**Task objective**
Exclude the pictures, then repeat the remaining data exactly.
*** Data records Section Begins ***
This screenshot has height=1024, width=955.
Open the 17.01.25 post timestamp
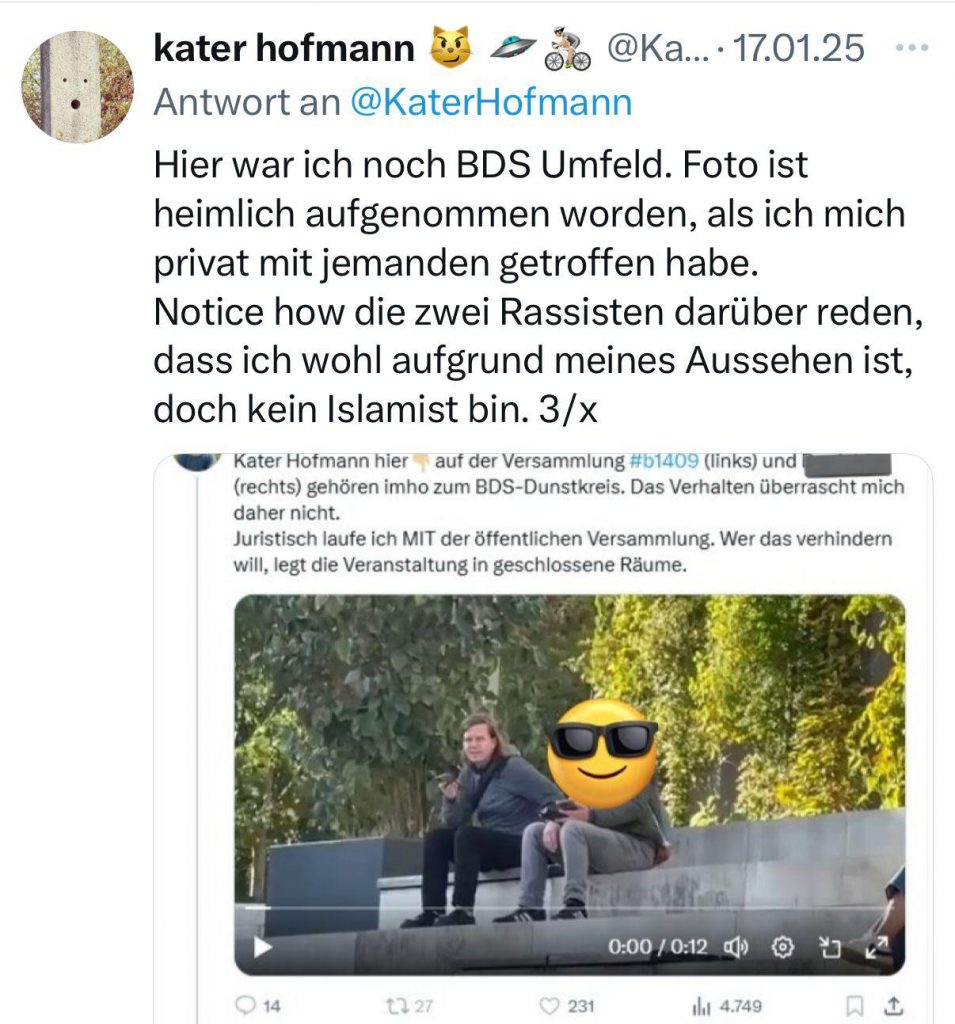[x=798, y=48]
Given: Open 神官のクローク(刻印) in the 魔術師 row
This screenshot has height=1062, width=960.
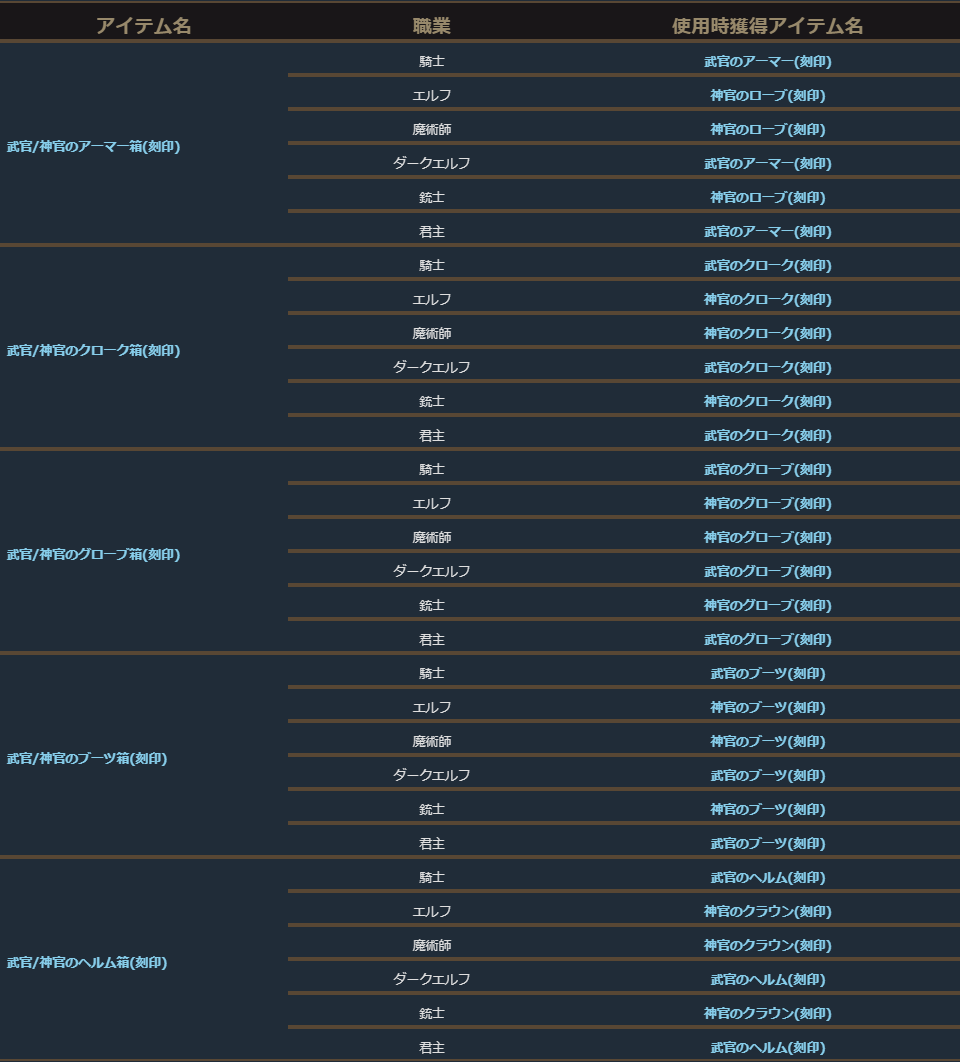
*** Data records Section Ends ***
**Solved exercise**
This screenshot has height=1024, width=955.
Open the 17.01.25 post timestamp
[x=798, y=48]
Given: Open 神官のクローク(刻印) in the 魔術師 row
This screenshot has height=1062, width=960.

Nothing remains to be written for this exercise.